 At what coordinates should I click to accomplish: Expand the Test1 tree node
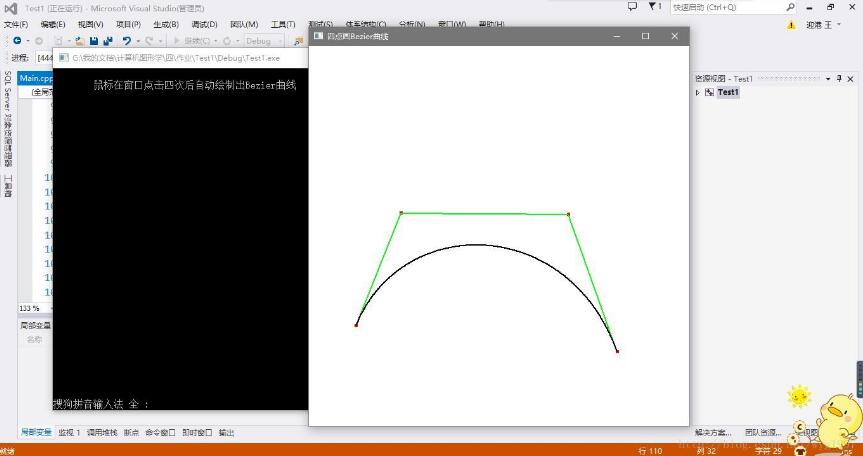click(x=698, y=92)
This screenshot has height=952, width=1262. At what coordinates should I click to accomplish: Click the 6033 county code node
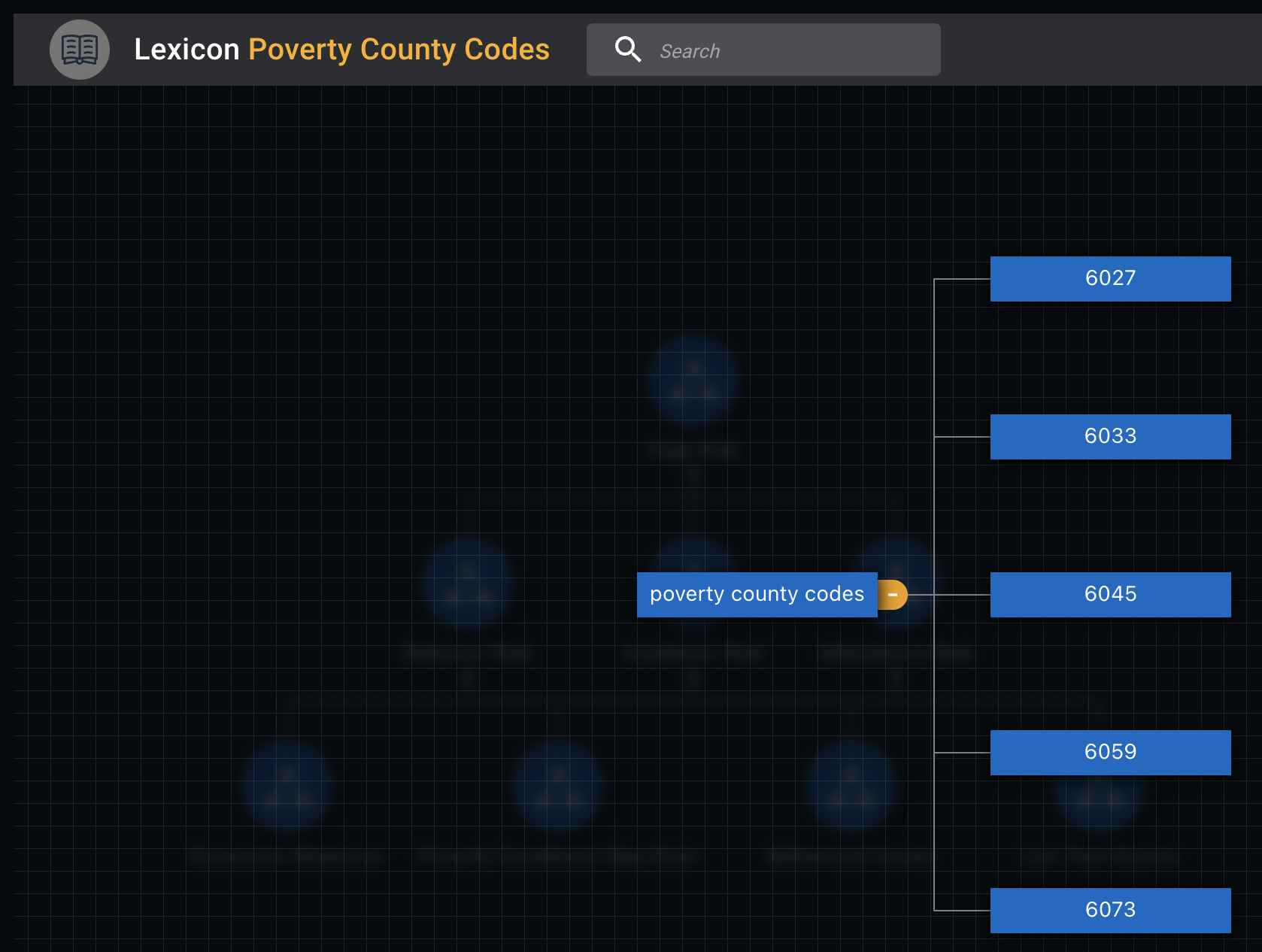pyautogui.click(x=1110, y=436)
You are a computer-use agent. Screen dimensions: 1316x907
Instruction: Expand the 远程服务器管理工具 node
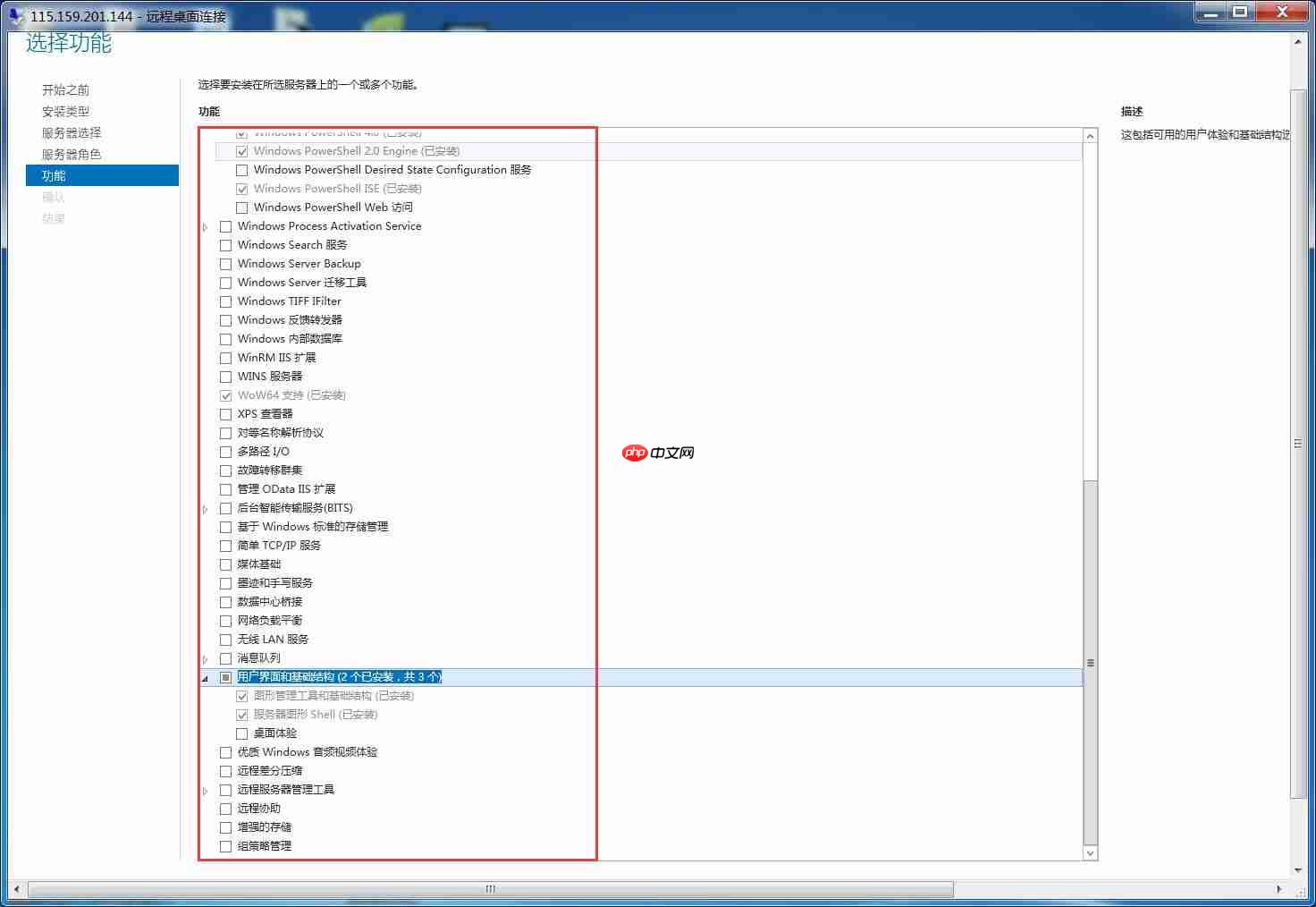click(x=205, y=790)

★ ★ ★

- TASK REQUIREMENTS -
Repeat the data above word for word, omitting the pictures.

- TASK ANSWER -
 At what coordinates should I click to accomplish: Expand the Test1 tree node
click(x=698, y=92)
This screenshot has height=952, width=1262. At what coordinates should I click to accomplish: Click the 6033 county code node
pyautogui.click(x=1110, y=436)
You are a computer-use agent. Screen dimensions: 1316x907
Instruction: Expand the 远程服务器管理工具 node
click(x=205, y=790)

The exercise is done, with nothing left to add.